### WORK REQUIRED
Scan the records for the word "Select". Copy each line that includes it.

-*-

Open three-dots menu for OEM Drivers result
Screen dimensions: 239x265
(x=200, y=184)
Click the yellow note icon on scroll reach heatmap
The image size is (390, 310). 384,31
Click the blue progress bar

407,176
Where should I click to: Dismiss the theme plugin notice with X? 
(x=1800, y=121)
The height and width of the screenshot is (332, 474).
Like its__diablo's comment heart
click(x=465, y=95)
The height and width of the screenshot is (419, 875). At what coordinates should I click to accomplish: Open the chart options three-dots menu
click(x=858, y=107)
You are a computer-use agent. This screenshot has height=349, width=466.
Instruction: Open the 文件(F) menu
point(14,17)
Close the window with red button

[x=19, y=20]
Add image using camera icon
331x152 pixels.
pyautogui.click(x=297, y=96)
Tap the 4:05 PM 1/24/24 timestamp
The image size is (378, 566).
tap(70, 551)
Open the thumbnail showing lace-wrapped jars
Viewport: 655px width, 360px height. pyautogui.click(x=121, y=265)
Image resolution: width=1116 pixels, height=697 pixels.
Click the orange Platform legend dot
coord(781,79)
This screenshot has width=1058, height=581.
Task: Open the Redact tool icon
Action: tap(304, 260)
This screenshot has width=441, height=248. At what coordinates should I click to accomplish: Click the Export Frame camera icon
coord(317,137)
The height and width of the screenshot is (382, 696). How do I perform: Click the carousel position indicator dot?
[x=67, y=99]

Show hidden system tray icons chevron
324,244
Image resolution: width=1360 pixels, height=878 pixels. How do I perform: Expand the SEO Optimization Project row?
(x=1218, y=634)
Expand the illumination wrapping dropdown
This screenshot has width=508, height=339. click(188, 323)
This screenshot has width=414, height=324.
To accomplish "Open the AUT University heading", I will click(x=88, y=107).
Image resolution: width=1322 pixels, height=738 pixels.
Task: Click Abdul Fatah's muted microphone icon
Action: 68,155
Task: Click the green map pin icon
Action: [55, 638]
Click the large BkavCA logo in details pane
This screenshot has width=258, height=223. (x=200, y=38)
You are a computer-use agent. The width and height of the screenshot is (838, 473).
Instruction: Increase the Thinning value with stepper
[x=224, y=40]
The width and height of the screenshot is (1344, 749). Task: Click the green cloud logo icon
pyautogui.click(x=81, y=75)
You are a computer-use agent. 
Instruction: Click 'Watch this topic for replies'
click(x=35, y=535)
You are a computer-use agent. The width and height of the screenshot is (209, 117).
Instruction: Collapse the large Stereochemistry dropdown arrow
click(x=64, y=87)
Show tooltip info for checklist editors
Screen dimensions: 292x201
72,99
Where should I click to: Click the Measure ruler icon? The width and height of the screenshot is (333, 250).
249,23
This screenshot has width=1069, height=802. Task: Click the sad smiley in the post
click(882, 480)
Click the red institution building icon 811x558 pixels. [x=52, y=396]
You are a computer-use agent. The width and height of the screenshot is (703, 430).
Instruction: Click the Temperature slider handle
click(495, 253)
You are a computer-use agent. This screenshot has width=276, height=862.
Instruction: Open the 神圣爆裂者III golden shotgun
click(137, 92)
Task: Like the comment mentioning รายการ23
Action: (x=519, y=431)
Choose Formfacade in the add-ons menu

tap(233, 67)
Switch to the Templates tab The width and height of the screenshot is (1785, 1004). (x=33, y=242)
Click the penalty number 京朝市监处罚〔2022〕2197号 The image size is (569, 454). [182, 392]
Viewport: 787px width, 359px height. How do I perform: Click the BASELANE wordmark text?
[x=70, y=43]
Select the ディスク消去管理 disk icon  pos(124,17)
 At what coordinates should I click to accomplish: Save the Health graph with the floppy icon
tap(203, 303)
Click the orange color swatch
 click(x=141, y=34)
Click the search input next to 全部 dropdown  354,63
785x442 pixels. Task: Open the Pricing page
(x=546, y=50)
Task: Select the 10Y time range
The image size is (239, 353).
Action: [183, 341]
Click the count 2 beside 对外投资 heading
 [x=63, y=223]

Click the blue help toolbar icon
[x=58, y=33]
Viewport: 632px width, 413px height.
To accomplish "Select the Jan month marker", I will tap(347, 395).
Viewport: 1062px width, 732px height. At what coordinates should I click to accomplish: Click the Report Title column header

-*-

### ANSWER TO THIS EXERCISE
Select the ディスク消去管理 disk icon  pos(124,17)
Task: Select the 10Y time range
To accomplish "Select the Jan month marker", I will tap(347, 395).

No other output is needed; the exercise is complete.